◆ **Written instruction**: Copy the following records without changing a single character.

▼

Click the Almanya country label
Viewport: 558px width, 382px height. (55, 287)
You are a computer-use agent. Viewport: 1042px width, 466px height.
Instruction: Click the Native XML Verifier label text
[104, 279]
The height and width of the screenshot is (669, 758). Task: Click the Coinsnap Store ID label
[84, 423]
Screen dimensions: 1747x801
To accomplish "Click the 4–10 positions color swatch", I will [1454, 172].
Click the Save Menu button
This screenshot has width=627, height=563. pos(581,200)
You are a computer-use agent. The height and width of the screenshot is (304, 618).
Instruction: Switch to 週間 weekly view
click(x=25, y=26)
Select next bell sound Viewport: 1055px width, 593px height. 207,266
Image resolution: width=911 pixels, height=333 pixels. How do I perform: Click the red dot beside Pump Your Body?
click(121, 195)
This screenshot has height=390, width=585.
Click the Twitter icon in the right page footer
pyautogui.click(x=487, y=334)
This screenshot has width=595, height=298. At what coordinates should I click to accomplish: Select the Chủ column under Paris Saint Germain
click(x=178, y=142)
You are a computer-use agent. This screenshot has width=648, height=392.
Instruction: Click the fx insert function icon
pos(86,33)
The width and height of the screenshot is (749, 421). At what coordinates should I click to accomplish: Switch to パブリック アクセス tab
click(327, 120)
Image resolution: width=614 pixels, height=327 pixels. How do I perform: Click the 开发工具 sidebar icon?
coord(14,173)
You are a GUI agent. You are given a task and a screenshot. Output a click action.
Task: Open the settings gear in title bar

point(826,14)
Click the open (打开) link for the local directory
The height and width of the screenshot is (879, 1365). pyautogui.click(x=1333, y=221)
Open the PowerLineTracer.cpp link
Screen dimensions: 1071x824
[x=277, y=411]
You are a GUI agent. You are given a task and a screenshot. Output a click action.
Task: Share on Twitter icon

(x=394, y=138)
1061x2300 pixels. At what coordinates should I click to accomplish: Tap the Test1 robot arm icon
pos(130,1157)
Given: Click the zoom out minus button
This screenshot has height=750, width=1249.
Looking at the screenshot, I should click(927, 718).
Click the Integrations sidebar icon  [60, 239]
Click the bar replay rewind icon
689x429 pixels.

▲

◆ **Output for this exercise**:
Click the Almanya country label
Viewport: 558px width, 382px height. (55, 287)
You are a computer-use agent. Viewport: 1042px width, 466px height.
Instruction: Click the Native XML Verifier label text
[104, 279]
The height and width of the screenshot is (669, 758). Task: Click the Coinsnap Store ID label
[84, 423]
Screen dimensions: 1747x801
To accomplish "Click the 4–10 positions color swatch", I will [1454, 172].
Click the Save Menu button
This screenshot has width=627, height=563. pos(581,200)
You are a computer-use agent. The height and width of the screenshot is (304, 618).
Instruction: Switch to 週間 weekly view
click(x=25, y=26)
Select next bell sound Viewport: 1055px width, 593px height. 207,266
Image resolution: width=911 pixels, height=333 pixels. How do I perform: Click the red dot beside Pump Your Body?
click(121, 195)
This screenshot has height=390, width=585.
Click the Twitter icon in the right page footer
pyautogui.click(x=487, y=334)
This screenshot has width=595, height=298. At what coordinates should I click to accomplish: Select the Chủ column under Paris Saint Germain
click(x=178, y=142)
You are a computer-use agent. This screenshot has width=648, height=392.
Instruction: Click the fx insert function icon
pos(86,33)
The width and height of the screenshot is (749, 421). At what coordinates should I click to accomplish: Switch to パブリック アクセス tab
click(327, 120)
Image resolution: width=614 pixels, height=327 pixels. How do I perform: Click the 开发工具 sidebar icon?
coord(14,173)
You are a GUI agent. You are given a task and a screenshot. Output a click action.
Task: Open the settings gear in title bar

point(826,14)
Click the open (打开) link for the local directory
The height and width of the screenshot is (879, 1365). pyautogui.click(x=1333, y=221)
Open the PowerLineTracer.cpp link
Screen dimensions: 1071x824
[x=277, y=411]
You are a GUI agent. You are given a task and a screenshot. Output a click action.
Task: Share on Twitter icon

(x=394, y=138)
1061x2300 pixels. At what coordinates should I click to accomplish: Tap the Test1 robot arm icon
pos(130,1157)
Given: Click the zoom out minus button
This screenshot has height=750, width=1249.
Looking at the screenshot, I should click(927, 718).
Click the Integrations sidebar icon  [60, 239]
Click the bar replay rewind icon
689x429 pixels.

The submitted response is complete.